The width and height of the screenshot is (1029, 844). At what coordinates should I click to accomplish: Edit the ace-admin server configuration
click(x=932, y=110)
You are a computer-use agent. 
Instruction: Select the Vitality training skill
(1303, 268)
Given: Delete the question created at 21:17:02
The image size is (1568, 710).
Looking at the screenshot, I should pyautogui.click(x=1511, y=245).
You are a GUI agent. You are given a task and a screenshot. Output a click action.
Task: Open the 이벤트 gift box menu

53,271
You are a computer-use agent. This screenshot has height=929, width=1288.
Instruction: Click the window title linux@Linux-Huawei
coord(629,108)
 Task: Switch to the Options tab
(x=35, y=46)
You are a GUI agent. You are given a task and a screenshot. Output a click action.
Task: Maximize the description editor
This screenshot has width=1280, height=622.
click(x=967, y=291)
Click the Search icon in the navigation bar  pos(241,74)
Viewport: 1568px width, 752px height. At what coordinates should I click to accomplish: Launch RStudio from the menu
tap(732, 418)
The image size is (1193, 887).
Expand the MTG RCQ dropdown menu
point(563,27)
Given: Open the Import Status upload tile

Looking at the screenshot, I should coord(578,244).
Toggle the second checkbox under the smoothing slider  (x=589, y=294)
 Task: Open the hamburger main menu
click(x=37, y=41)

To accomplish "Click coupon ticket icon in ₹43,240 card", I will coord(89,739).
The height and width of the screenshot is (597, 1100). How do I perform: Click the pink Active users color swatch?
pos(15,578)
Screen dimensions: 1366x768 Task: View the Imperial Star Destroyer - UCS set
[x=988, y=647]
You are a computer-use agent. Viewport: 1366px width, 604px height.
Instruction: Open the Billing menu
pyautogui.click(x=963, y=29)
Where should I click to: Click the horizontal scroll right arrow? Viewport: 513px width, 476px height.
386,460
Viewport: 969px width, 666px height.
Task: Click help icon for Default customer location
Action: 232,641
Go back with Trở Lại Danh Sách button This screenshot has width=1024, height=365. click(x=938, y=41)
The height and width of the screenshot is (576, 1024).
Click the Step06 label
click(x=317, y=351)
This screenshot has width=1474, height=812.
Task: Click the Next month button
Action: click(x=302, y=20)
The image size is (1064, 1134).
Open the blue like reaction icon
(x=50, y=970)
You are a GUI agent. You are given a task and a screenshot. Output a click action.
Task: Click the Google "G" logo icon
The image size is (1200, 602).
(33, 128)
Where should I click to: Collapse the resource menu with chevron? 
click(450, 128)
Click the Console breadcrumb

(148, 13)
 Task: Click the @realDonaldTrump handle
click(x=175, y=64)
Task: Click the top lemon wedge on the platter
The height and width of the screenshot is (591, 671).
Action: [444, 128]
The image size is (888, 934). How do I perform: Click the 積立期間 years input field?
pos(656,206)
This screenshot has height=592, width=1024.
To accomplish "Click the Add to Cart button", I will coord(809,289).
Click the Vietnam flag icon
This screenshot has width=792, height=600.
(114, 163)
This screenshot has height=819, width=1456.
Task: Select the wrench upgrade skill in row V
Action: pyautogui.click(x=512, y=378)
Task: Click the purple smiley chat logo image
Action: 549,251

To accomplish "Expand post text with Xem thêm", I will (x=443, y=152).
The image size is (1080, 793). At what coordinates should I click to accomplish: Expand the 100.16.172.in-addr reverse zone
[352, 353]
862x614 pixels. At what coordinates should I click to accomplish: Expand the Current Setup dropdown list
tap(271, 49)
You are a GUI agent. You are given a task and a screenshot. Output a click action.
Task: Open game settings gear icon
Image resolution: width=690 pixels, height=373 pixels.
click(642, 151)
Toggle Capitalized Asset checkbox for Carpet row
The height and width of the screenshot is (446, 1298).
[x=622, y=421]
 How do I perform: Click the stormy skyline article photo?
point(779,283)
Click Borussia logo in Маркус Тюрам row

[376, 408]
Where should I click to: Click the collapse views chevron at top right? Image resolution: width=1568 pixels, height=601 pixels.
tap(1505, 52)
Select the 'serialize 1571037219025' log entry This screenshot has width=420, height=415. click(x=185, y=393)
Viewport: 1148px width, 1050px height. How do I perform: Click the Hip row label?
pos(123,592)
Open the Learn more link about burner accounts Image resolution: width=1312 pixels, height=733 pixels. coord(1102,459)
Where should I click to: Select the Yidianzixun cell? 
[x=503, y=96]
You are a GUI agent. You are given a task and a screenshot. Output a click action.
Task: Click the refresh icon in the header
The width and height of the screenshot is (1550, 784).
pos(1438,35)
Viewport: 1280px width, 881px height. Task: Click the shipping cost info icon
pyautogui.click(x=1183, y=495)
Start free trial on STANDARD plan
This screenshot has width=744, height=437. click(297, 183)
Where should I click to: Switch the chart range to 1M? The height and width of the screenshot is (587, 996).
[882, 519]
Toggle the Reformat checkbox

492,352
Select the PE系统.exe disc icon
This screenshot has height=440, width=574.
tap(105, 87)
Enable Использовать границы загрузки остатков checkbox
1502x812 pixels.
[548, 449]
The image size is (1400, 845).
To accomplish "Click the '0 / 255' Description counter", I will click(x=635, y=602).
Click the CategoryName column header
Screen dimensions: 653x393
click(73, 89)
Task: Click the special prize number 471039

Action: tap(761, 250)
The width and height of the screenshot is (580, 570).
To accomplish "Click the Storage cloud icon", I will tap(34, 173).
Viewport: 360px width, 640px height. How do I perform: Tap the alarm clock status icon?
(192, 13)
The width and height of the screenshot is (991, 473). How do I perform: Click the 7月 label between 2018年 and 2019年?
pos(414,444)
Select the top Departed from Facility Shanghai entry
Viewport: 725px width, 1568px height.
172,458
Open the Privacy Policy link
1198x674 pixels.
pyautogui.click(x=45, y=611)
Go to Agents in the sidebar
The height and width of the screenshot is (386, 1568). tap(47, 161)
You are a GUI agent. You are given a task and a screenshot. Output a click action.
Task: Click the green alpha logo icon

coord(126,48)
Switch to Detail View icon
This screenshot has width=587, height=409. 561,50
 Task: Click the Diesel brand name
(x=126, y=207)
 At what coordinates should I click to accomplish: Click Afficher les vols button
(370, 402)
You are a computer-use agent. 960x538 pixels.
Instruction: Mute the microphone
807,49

## WORK ORDER
Using the listing above, please repeat every entry exactly.

## RESPONSE AREA
The width and height of the screenshot is (1029, 844). At what coordinates should I click to accomplish: Edit the ace-admin server configuration
click(x=932, y=110)
You are a computer-use agent. 
Instruction: Select the Vitality training skill
(1303, 268)
Given: Delete the question created at 21:17:02
The image size is (1568, 710).
Looking at the screenshot, I should pyautogui.click(x=1511, y=245).
You are a GUI agent. You are given a task and a screenshot. Output a click action.
Task: Open the 이벤트 gift box menu

53,271
You are a computer-use agent. This screenshot has height=929, width=1288.
Instruction: Click the window title linux@Linux-Huawei
coord(629,108)
 Task: Switch to the Options tab
(x=35, y=46)
You are a GUI agent. You are given a task and a screenshot. Output a click action.
Task: Maximize the description editor
This screenshot has width=1280, height=622.
click(x=967, y=291)
Click the Search icon in the navigation bar  pos(241,74)
Viewport: 1568px width, 752px height. At what coordinates should I click to accomplish: Launch RStudio from the menu
tap(732, 418)
The image size is (1193, 887).
Expand the MTG RCQ dropdown menu
point(563,27)
Given: Open the Import Status upload tile

Looking at the screenshot, I should coord(578,244).
Toggle the second checkbox under the smoothing slider  (x=589, y=294)
 Task: Open the hamburger main menu
click(x=37, y=41)

To accomplish "Click coupon ticket icon in ₹43,240 card", I will coord(89,739).
The height and width of the screenshot is (597, 1100). How do I perform: Click the pink Active users color swatch?
pos(15,578)
Screen dimensions: 1366x768 Task: View the Imperial Star Destroyer - UCS set
[x=988, y=647]
You are a computer-use agent. Viewport: 1366px width, 604px height.
Instruction: Open the Billing menu
pyautogui.click(x=963, y=29)
Where should I click to: Click the horizontal scroll right arrow? Viewport: 513px width, 476px height.
386,460
Viewport: 969px width, 666px height.
Task: Click help icon for Default customer location
Action: 232,641
Go back with Trở Lại Danh Sách button This screenshot has width=1024, height=365. click(x=938, y=41)
The height and width of the screenshot is (576, 1024).
Click the Step06 label
click(x=317, y=351)
This screenshot has width=1474, height=812.
Task: Click the Next month button
Action: click(x=302, y=20)
The image size is (1064, 1134).
Open the blue like reaction icon
(x=50, y=970)
You are a GUI agent. You are given a task and a screenshot. Output a click action.
Task: Click the Google "G" logo icon
The image size is (1200, 602).
(33, 128)
Where should I click to: Collapse the resource menu with chevron? 
click(450, 128)
Click the Console breadcrumb

(148, 13)
 Task: Click the @realDonaldTrump handle
click(x=175, y=64)
Task: Click the top lemon wedge on the platter
The height and width of the screenshot is (591, 671).
Action: [444, 128]
The image size is (888, 934). How do I perform: Click the 積立期間 years input field?
pos(656,206)
This screenshot has height=592, width=1024.
To accomplish "Click the Add to Cart button", I will coord(809,289).
Click the Vietnam flag icon
This screenshot has width=792, height=600.
(114, 163)
This screenshot has height=819, width=1456.
Task: Select the wrench upgrade skill in row V
Action: pyautogui.click(x=512, y=378)
Task: Click the purple smiley chat logo image
Action: 549,251

To accomplish "Expand post text with Xem thêm", I will (x=443, y=152).
The image size is (1080, 793). At what coordinates should I click to accomplish: Expand the 100.16.172.in-addr reverse zone
[352, 353]
862x614 pixels. At what coordinates should I click to accomplish: Expand the Current Setup dropdown list
tap(271, 49)
You are a GUI agent. You are given a task and a screenshot. Output a click action.
Task: Open game settings gear icon
Image resolution: width=690 pixels, height=373 pixels.
click(642, 151)
Toggle Capitalized Asset checkbox for Carpet row
The height and width of the screenshot is (446, 1298).
[x=622, y=421]
 How do I perform: Click the stormy skyline article photo?
point(779,283)
Click Borussia logo in Маркус Тюрам row

[376, 408]
Where should I click to: Click the collapse views chevron at top right? Image resolution: width=1568 pixels, height=601 pixels.
tap(1505, 52)
Select the 'serialize 1571037219025' log entry This screenshot has width=420, height=415. click(x=185, y=393)
Viewport: 1148px width, 1050px height. How do I perform: Click the Hip row label?
pos(123,592)
Open the Learn more link about burner accounts Image resolution: width=1312 pixels, height=733 pixels. coord(1102,459)
Where should I click to: Select the Yidianzixun cell? 
[x=503, y=96]
You are a GUI agent. You are given a task and a screenshot. Output a click action.
Task: Click the refresh icon in the header
The width and height of the screenshot is (1550, 784).
pos(1438,35)
Viewport: 1280px width, 881px height. Task: Click the shipping cost info icon
pyautogui.click(x=1183, y=495)
Start free trial on STANDARD plan
This screenshot has width=744, height=437. click(297, 183)
Where should I click to: Switch the chart range to 1M? The height and width of the screenshot is (587, 996).
[882, 519]
Toggle the Reformat checkbox

492,352
Select the PE系统.exe disc icon
This screenshot has height=440, width=574.
tap(105, 87)
Enable Использовать границы загрузки остатков checkbox
1502x812 pixels.
[548, 449]
The image size is (1400, 845).
To accomplish "Click the '0 / 255' Description counter", I will click(x=635, y=602).
Click the CategoryName column header
Screen dimensions: 653x393
click(73, 89)
Task: Click the special prize number 471039

Action: tap(761, 250)
The width and height of the screenshot is (580, 570).
To accomplish "Click the Storage cloud icon", I will tap(34, 173).
Viewport: 360px width, 640px height. How do I perform: Tap the alarm clock status icon?
(192, 13)
The width and height of the screenshot is (991, 473). How do I perform: Click the 7月 label between 2018年 and 2019年?
pos(414,444)
Select the top Departed from Facility Shanghai entry
Viewport: 725px width, 1568px height.
172,458
Open the Privacy Policy link
1198x674 pixels.
pyautogui.click(x=45, y=611)
Go to Agents in the sidebar
The height and width of the screenshot is (386, 1568). tap(47, 161)
You are a GUI agent. You are given a task and a screenshot. Output a click action.
Task: Click the green alpha logo icon

coord(126,48)
Switch to Detail View icon
This screenshot has width=587, height=409. 561,50
 Task: Click the Diesel brand name
(x=126, y=207)
 At what coordinates should I click to accomplish: Click Afficher les vols button
(370, 402)
You are a computer-use agent. 960x538 pixels.
Instruction: Mute the microphone
807,49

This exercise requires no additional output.